By GENEVIEVE BOOKWALTER
While shifting winds cleared smoke out of the foothills yesterday, they also pushed flames across another 500 acres in a fire burning in Yosemite National Park and Stanislaus National Forest.
Growth of the burn, dubbed the Kibbie Complex Fire, prompted fire officials yesterday to call in bombers from California Department of Forestry and Fire Protection's base at Columbia Airport to drop retardant on that portion of the fire, said Jack Horner, Forest Service spokesman. One firefighting crew was called in yesterday and two more 20-person crews were expected today.
The fire, started by lightning this summer just northeast of Cherry Lake, has grown to 4,500 acres.

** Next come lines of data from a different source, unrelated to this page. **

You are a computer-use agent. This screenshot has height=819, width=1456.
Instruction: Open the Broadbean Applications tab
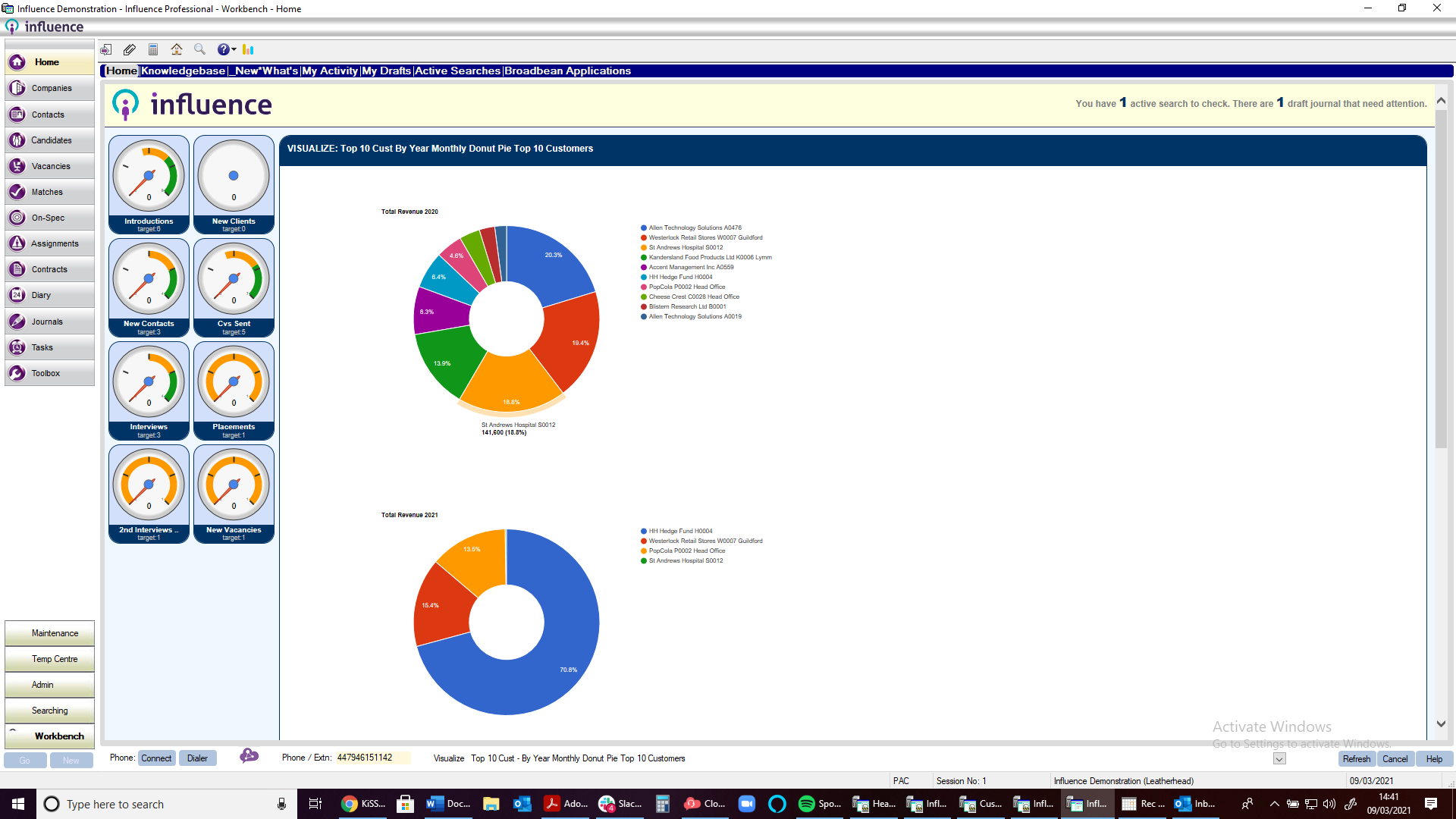click(x=568, y=70)
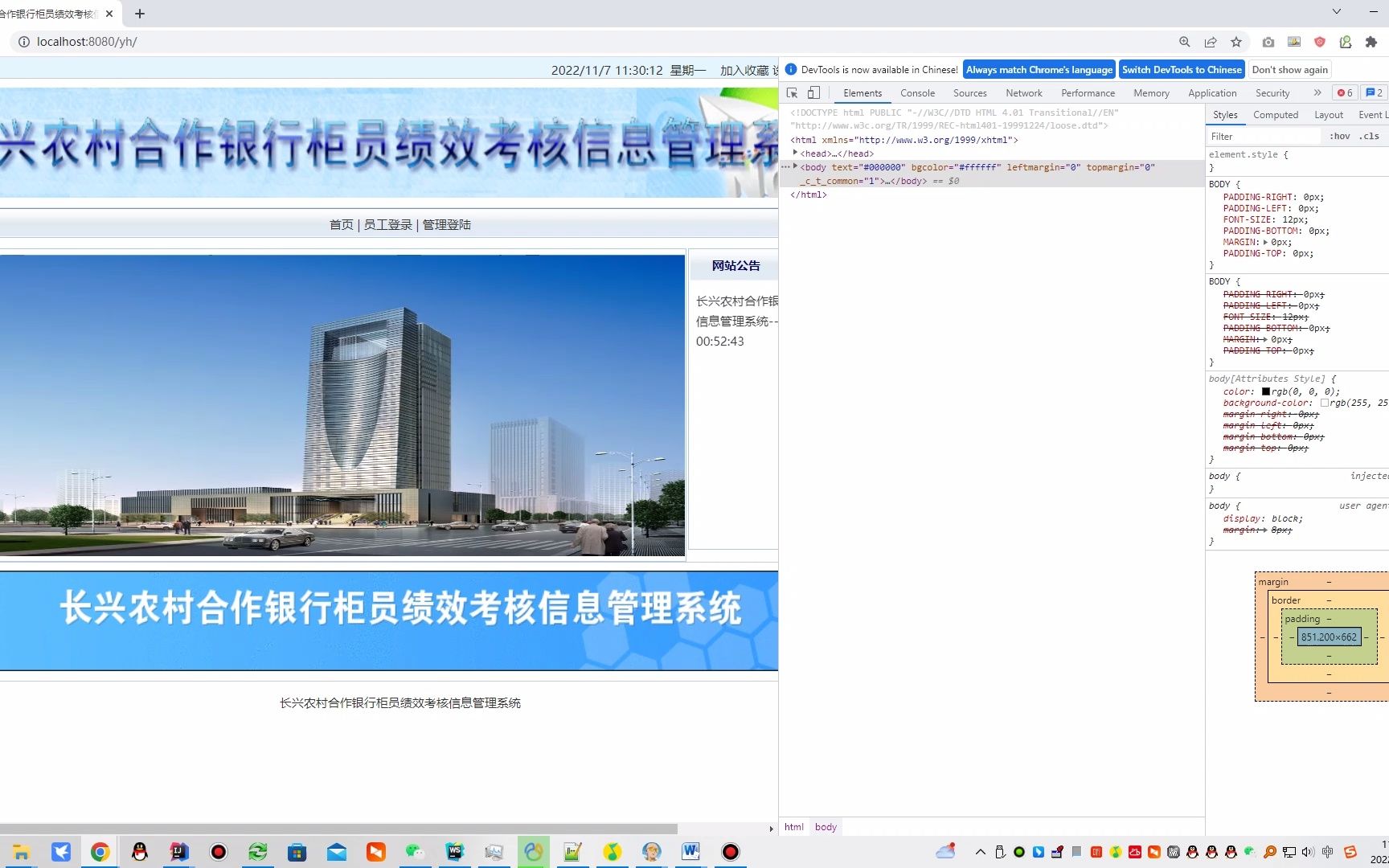Image resolution: width=1389 pixels, height=868 pixels.
Task: Open the Computed styles tab
Action: [1276, 115]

Yesterday afternoon, flames jumped a fuel break in Yosemite that was cut to contain them, Horner said, which is not unusual for fires to do. He said there is no need for alarm.
"I think it was continuing to grow with the push of the wind," he said. "It wasn't any big blowup or anything."
Most of the spread was contained to Yosemite, Horner said. No structures were threatened.
Horner stressed that this fire was not like the Los Alamos, N.M., disaster in spring of 2000 where a controlled burn jumped its boundaries and scorched more than 47,000 acres and destroyed several hundred homes.
The Kibbie Complex Fire "wasn't out of control," Horner said.
However, with relative humidity dropping, Horner said his concern was not so much keeping controlled burns in their boundaries but ensuring campers properly extinguish their fires.
Campfires are not allowed below 6,000-foot elevation, Horner said. Camp stoves are allowed with a permit.
His warning comes after what firefighters thought was a small spot fire yesterday at Spicer Reservoir, south of Highway 4, turned out to be an abandoned campfire.
"Especially with hunting season starting again, we want people to be careful with fire because we've got a lot of fire already on the ground," Horner said.